# What this task involves
An exact reproduction of the listing is wanted, with the pictures dropped.

# Records shown
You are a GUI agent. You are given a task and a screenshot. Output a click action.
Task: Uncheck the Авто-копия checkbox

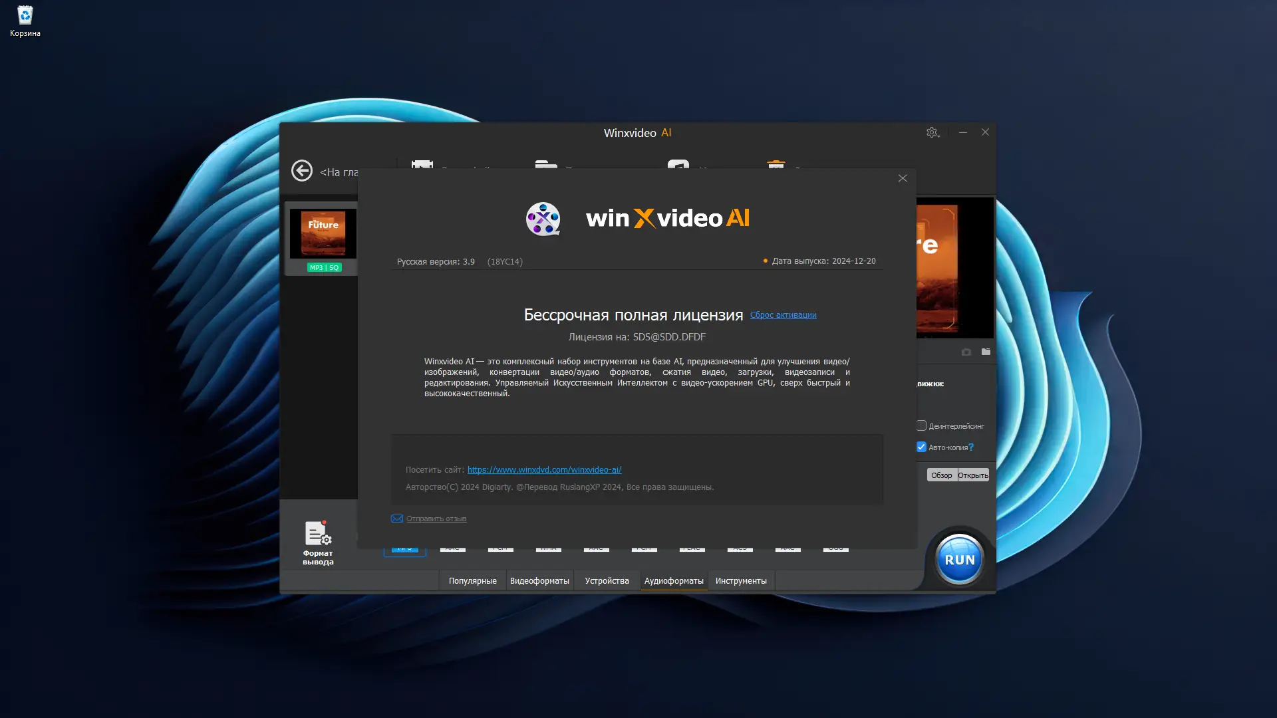[921, 447]
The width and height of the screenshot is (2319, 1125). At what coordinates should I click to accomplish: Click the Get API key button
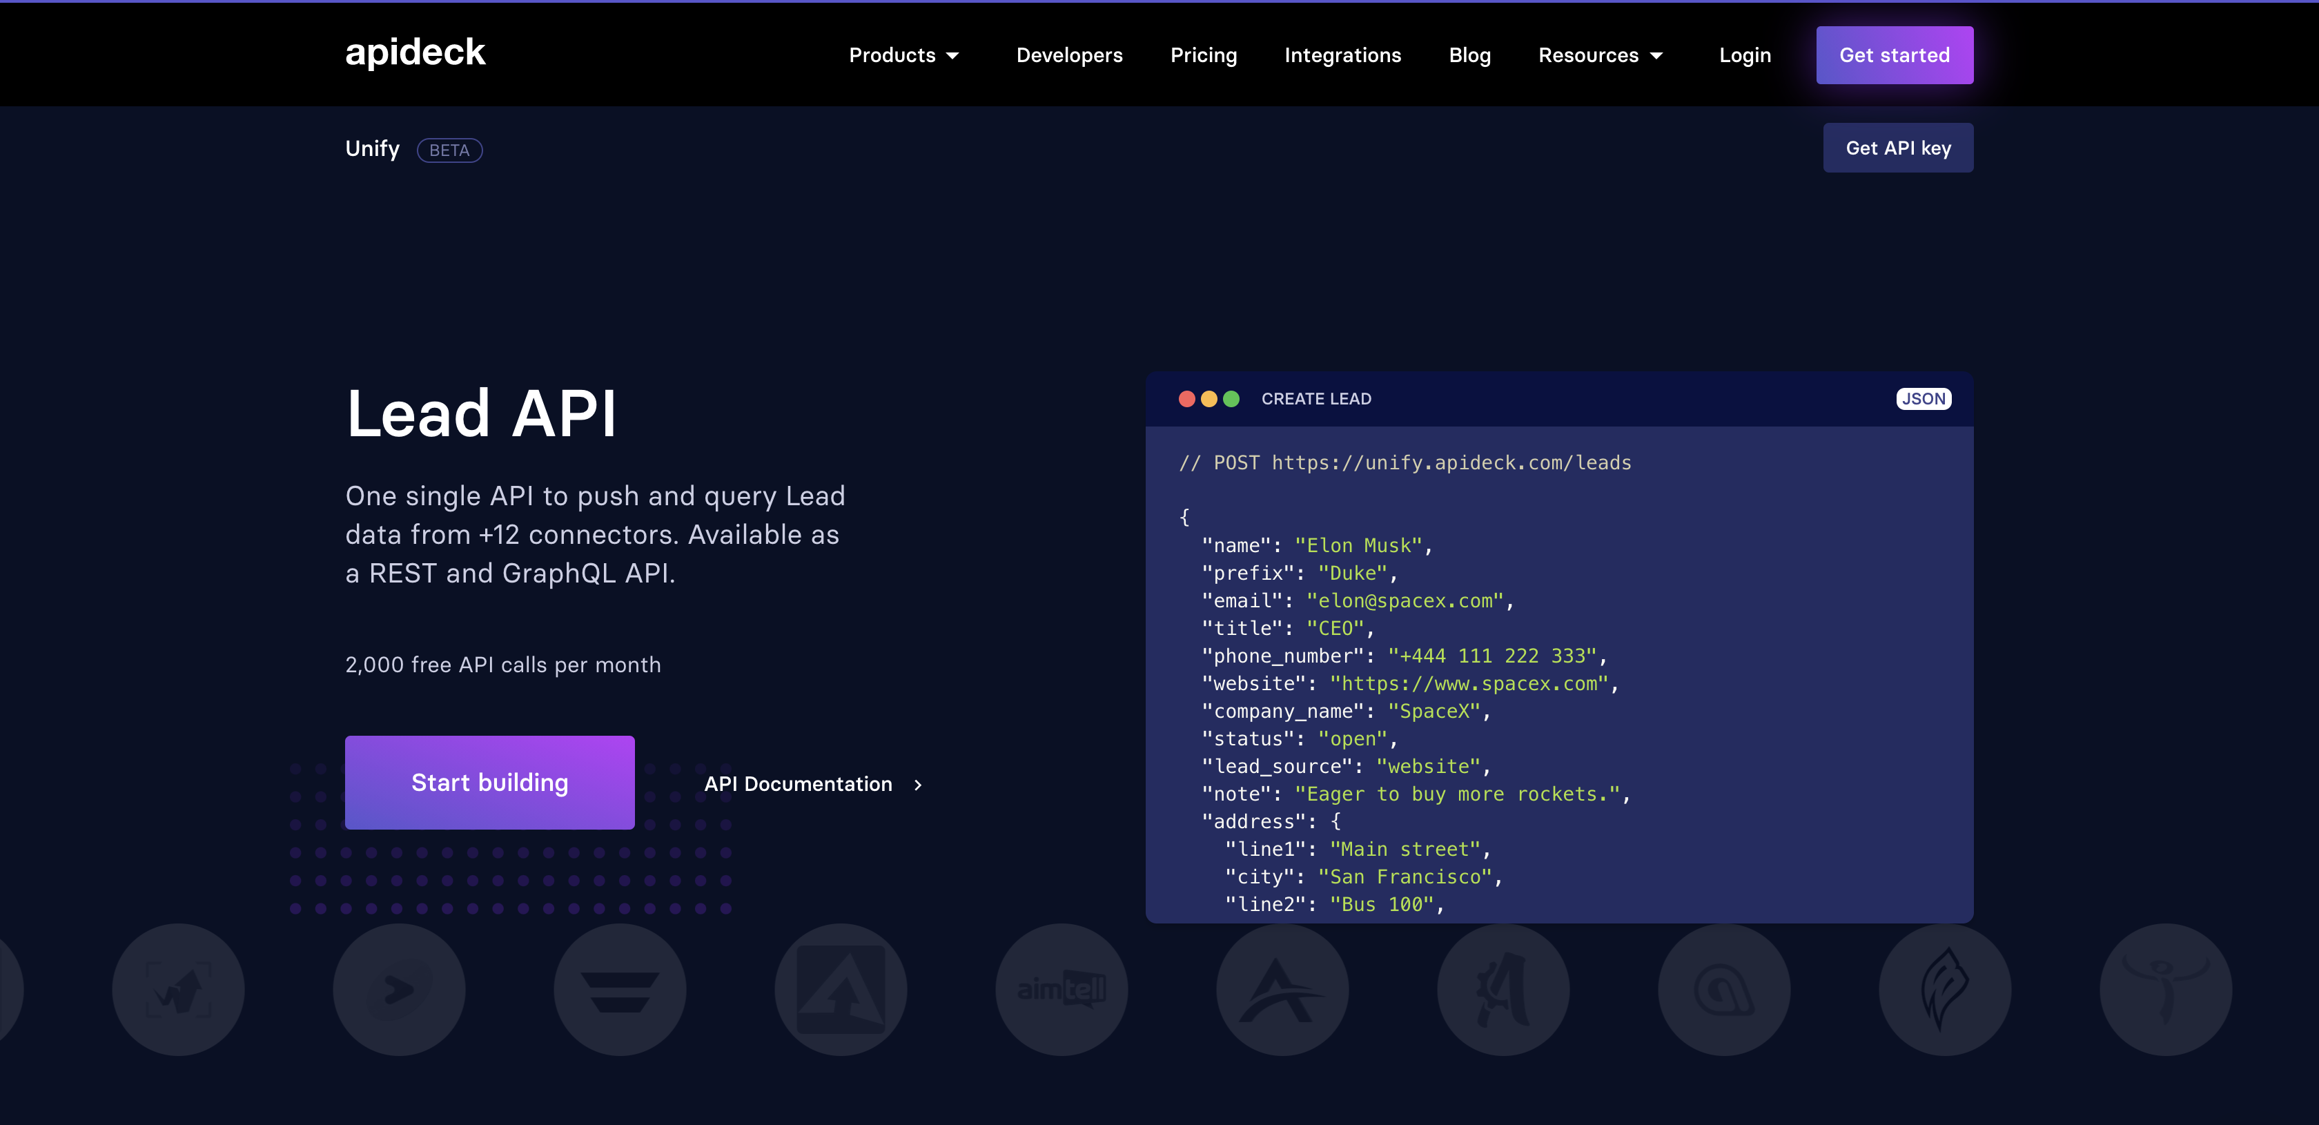(x=1898, y=148)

# Response to the exercise
You are a GUI agent. You are given a task and a screenshot. Output a click action.
Task: Uncheck the Авто-копия checkbox

[921, 447]
The width and height of the screenshot is (2319, 1125). At what coordinates should I click to accomplish: Click the Get API key button
(x=1898, y=148)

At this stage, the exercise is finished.